İşin tadı kaçtı. Türkiye seçim harcamalarına şimdiden başladı. Bütçe gelirlerindeki artış yüzde 89’da kalırken giderlerdeki artışın yüzde 134’e yükselmesi bile doğru yolda olmadığımızı göstermesi açısından yeterli...

Vergi gelirleri içinde en yüksek artış yüzde 155 ile Özel Tüketim Vergisi’nde... Bunun anlamı alkol, tütün, akaryakıt zamlarıyla bütçe gelirleri ayakta ancak durabildi.

Alkol diye günaha vergi bağlanıyorsa, Türkiye’de cep telefonu alıp konuşmak, araba alıp kullanmak zinhar cehennemlik... Hepsinden geçtim, maaş almak, maaş vermek bile vergilere bakarsak bildiğin zina...



★★★

İşin kötü tarafı Kurumlar Vergisi tahsilatındaki artışın yüzde 33 civarı... Yüzde 85 enflasyonun olduğu bir ortamda bu artış birçok açıdan sıkıntılı... Ya şirketler büyük zararlar yazıyor ya da vergi ödemiyor!

Hani büyüdük, büyüyoruz daha da büyüyeceğiz, pantolonlara sığmayıp eğilirken patlatacağız diyorlar ya... O da büyüme değil... Şişme! Hormonu yapıştırıp tavuğu hindi gibi gösterme... Büyüdüysek vergi nerede?

★★★

Türkiye’de bir milyonun üzerinde şirket hiç Katma Değer Vergisi ödemiyor. Vergi oranları ve sigorta primi çok yüksek... Ödese şirketi kapatacak. Ödemese nasıl olsa af çıkacak. Haliyle affı bekliyor.

Gelirler de sorun var ama giderdeki bu patlamayı da çıkıp bir açıklasalar. Gidişatı görünce insan biraz utanır yalandan da olsa boğazından kısar.

Ekonominin formülü


Bu krizin “Türkiye’nin daha öncesinde yaşadığı ekonomik krizlerden farkı ne?” derseniz, krizin varlığının ülkeyi yönetenler tarafından kabul edilmemesidir hiç şüphesiz...

İşler kötü gittiğinde siyasetin gizli kutsal kitabı bize ne der?

Önce mağdur olduğunu söyle... Suçu başkalarına at, düşman yarat... Sonrasında bütün yapacağın, “çapkınların altın kuralını” uygulamak...

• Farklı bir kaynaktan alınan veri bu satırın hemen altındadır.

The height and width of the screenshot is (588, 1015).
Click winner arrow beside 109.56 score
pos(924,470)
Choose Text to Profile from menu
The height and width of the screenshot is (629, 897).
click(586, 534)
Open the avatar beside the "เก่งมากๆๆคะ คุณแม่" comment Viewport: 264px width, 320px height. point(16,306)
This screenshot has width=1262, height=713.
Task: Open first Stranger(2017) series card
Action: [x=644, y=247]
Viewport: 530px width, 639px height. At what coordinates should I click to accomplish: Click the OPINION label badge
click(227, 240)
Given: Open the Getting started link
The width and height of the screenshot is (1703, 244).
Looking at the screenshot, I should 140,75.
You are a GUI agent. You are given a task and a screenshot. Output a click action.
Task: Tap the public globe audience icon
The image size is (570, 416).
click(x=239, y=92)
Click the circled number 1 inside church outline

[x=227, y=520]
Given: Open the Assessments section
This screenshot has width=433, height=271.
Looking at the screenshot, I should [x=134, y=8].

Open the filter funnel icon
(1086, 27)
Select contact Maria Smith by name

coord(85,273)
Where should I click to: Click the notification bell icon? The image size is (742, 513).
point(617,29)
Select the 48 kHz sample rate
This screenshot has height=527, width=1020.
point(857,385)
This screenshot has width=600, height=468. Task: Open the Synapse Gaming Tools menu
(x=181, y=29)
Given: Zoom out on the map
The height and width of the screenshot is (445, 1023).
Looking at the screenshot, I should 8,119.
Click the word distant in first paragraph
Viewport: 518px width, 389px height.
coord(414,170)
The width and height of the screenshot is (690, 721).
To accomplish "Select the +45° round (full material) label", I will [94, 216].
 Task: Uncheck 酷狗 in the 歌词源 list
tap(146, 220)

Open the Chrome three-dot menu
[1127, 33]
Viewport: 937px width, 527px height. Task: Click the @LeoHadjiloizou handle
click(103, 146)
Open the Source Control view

Nedir altın kural? “Yatakta bile basılsan, sonuna kadar inkâr et!” Böylece muhatabına istediğine inanma fırsatı verirsin. Kandırıldığını söylersin. Kendini affettirirsin.



★★★

Onları ahmak yerine koymaktan çekinme. Gözlerinin içine baka baka konuş... “Ekonomi iyi yolda, aman kimse taş koymaya kalkmasın” deyip, bekle... Yerse...

Tam 20 yıldır kimler neler yedi... Artık hayvan terli... Terli terli yem yer mi?

Emirle kredi faizleri düşüyor. Tamam da bankalar kredi vermiyor ki! Yok, veriyor diyorsa ulaşsın bana... Yüzde 20 ile kredi veren bankaya taahhüt ediyorum sınırsız müşteri bulacağıma...

★★★

Bütçeden de anlaşıldığı üzere yakın zamanda en büyük borçlanıcı devlet olacak. Yaptıkları bütçenin gelir hedefi tutmayacak, borçlanma turuna çıkacak. Ya da para basacak.  Nitekim para harcamazsa seçimleri nasıl kazanacak? Hadi gelir kalemleri tutmayacak da giderleri kısmak için kemerleri mi sıkacak? Demin anlattım... O kadar saf olmayın!

Sanayici de kek değil ya!


Yeni modelde üreterek büyüyecek Türkiye... Oldu canım... Zorlama, yetmiyor çapın... O zekayla model çizmeyi bırak... Ülkenin ekonomisini ne hale getirdin ona bak!

Elektrik tüketimindeki gerileme, kapasite kullanımındaki azalma, ihracattaki yavaşlama gibi göstergelerle kendisini belli etmeye çoktan başlamıştı. Geçen hafta açıklanan eylül ayı verileriyle net biçimde açığa çıktı.

Kimin beklentisiyse artık sanayi üretiminde artışın yüzde 3.6’ya ulaşması yönündeydi. Yıllık artışın geçen yılın aynı ayına kıyasla yüzde 0.4 arttığı açıklandı. Aylık bazda ise eylülde yüzde 1.6 geriledi.

Dış ticaret açığı 100 milyar dolara, cari açık 40 milyar dolara yaklaştı. Şahlanıyoruz derken şah-mat olmamıza az kaldı. Sıçrayacağız derken ne olacağını hiç söylemeyim istersen!